Total respect for the time and intelligent effort going into real long-term community benefit here.
It’s been a sobering day.
Joy of joys…the land closure date is put back further.
Friday is now the day. Finally and absolutely.
Its completely understandable because ( good luck keeping up ..)
- We will need our corporation to have a tax code in order to close this deal.
- The tax code is available to us when we have closed the deal. …. !?
- Our passports are not considered ID in the tax office. ….!?
- Our address needs to be confirmed in order to close.
- This can only be done by proof of purchase of the land……!?
In order to weave through this latest conundrum of knotted red tape we are required to be in PV on Thursday to sign over power of attorney to our accountant and have a false lease created so we actually lease the land 24 hours before we buy it so there is proof that we and it exists… and our accountant can be officially us .. even if we are there… unofficially. …… Simple.
Chipala is comfortable. May be too comfy. Good friends and food and weather and a pool and lots of very reasonable excuses to stay. Our van is undergoing major facelift and life saving surgery. It now has a lot less original parts , which we are told, is a very good thing. It has new brakes and a compete air con system designed for alloy monkeys freezepops ( or ginger men) . But it is always nearly ready… its been over a week now and we are starting to feel like cuckoos.
Friday is not the day.

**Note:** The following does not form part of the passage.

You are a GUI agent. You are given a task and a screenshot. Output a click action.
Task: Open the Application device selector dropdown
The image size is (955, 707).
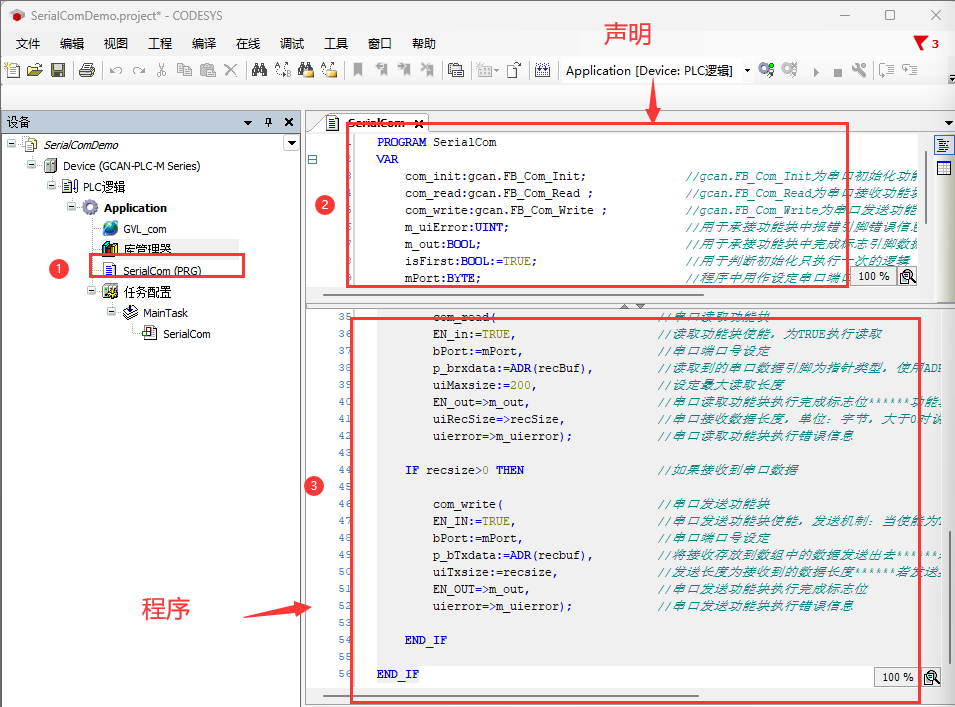point(746,71)
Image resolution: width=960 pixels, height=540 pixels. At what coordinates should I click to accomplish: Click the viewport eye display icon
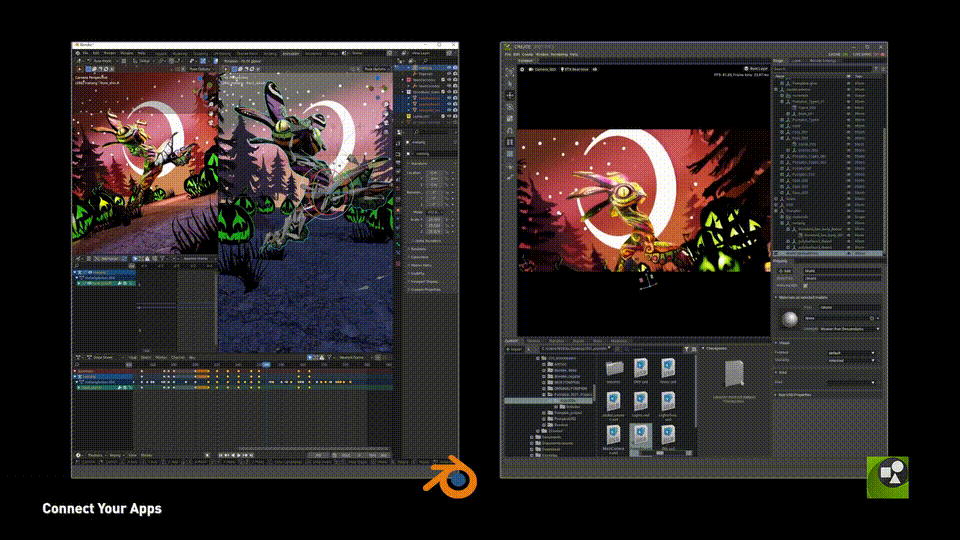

Further very dull and inexplicable reasons have put our closing back now to Tuesday but require our presence on Monday and so we decide to leave on Saturday.
Before we leave we make plans to transform the rugrod into a total babe. We will get all the bits working and add roll bars and seat belts and other luxuries like a speedometer, tyres & indicators. We will return to Chapala to pick her up…. Sometime after the rains. She will never be waterproof.
After a day in Guadalajara buying acres of mosquito netting and seventies kitchen wall fabric ( future curtains apparently) we manage to tear ourselves away ……. without the truck. It will be delivered to us sometime next week gleaming with perfection & refrigeration . … maybe.
5 hours of van time and we arrive back home in San Pancho at 7pm… just in time to meet Tropical Storm Pilar who arrives on our tails at 7.05. It rains. Oh how it rains. The sort of rain that gets all your bits wet at once pretty much immediately. We are reunited with 16 bags and a surf board and our ever patient hosts . We are soaked to our bits.
The road becomes a river and then all the roads become rivers. We are already wet so we dig out our small inefficient sun broleys and venture out. Wading through the town to a few bars to drink and eat and watch the sea eat the beach in large mouthfuls. It’s an incredible view. An Italian pIzza guy from Rome surpasses himself with distracting pear and blue cheese yumminess. We eat well & drink better and stare at the endless rain. We meet many wet locals doing the same and eventually wade home to return to a dry room . We catch the flashes & listen to the drumbeat of storm until we sleep.